Earlier this week, we had a late spring storm, of the sort that is not at all unusual for Colorado. In fact, my family’s rule of thumb is that you’re a fool if you put anything in the ground before Mother’s Day. So we’re pretty much right on schedule. But I planted my early spring veggies in containers more than a month ago. I hoped for the best— the radishes and spinach had been thriving, but it would not be the first time (and probably won’t be the last time) I saw a promising start fail to materialize. Especially with spring veggies, I have a touch of Darwinism about me. I sow, I hope, I move on.
I did nothing to protect the veggies from the weather, but I started to worry about that position when the snow started to get serious. I was lucky. Warmer temps have returned, and my spring veggies are none the worse for the cold.

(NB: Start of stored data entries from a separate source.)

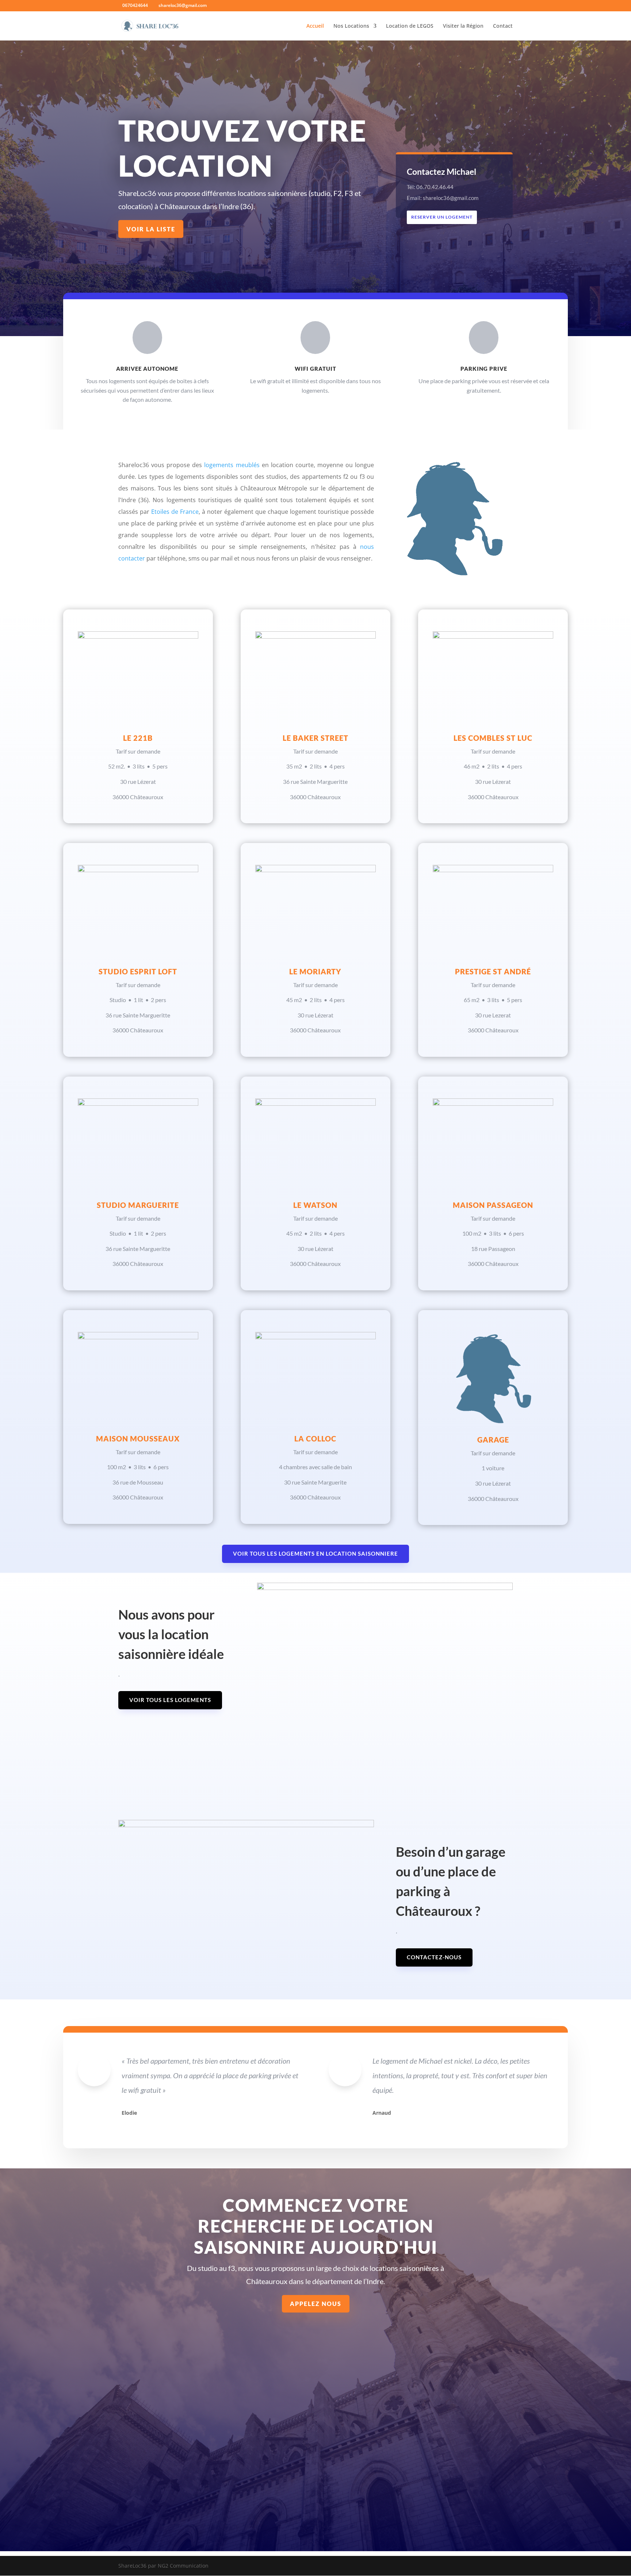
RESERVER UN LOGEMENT (442, 217)
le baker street (315, 737)
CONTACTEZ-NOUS (434, 1957)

After weeks of too busy, I finally had an evening without plans. I seized it to make myself dinner. I tried a recipe last spring for buttered leeks and radishes that I liked, and happened to have some past-their-prime leeks in the refrigerator. It’s a mild pleasant dish that goes well with chicken or fish. I thawed some chicken breasts to grill in lime juice.

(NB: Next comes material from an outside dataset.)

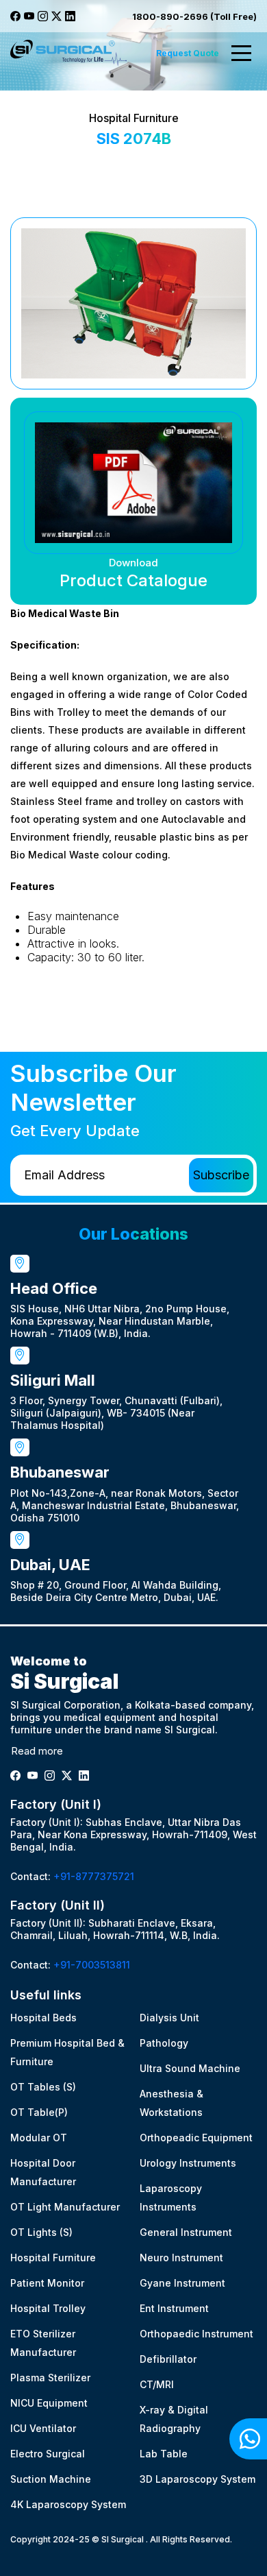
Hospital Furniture (53, 2257)
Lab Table (164, 2453)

I harvested the radishes. I’m not a huge recipe follower, so I followed the broad outlines. Instead of olive oil and fresh parsley, I used a couple of cubes of chopped parsley from last year’s community garden that I froze in an ice tray and vegetable oil. Instead of scallions, I used diced sweet onion, and instead of chicken broth and salt, I used some vegetable bouillon (I call it that, but it’s the brine I drained off zucchini relish I made and froze last fall. I’ve used it all winter as a base for soups) and skipped the extra salt.

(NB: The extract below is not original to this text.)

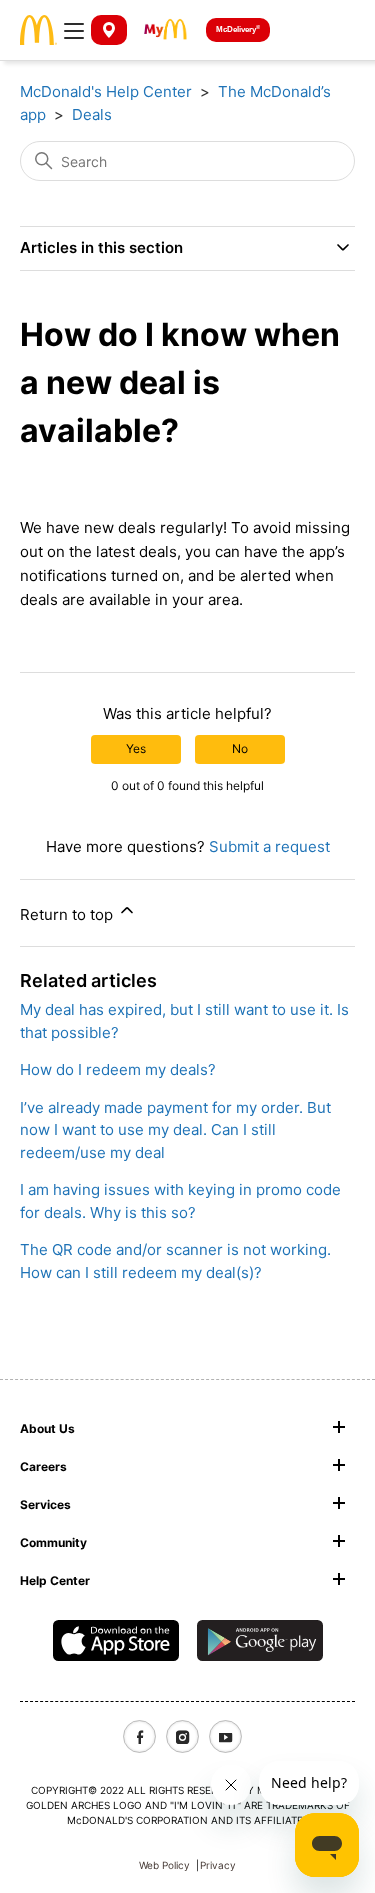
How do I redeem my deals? (118, 1069)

I made a salad of the radish greens and threw in baby spinach and some kale that has been overwintering next to my balcony window. I dressed the salad with a basic balsamic vinaigrette that I put together with the dregs of Dijon mustard mixed with some olive oil, minced garlic and balsamic vinegar.
There was such a satisfaction in making a meal like this. I love the thoughtful combination of ingredients, finding ways to use the whole food. It happens on an entirely different plane than I’ve been spending the rest of my life. It’s what’s been missing in the crazy stretch I’ve been weathering.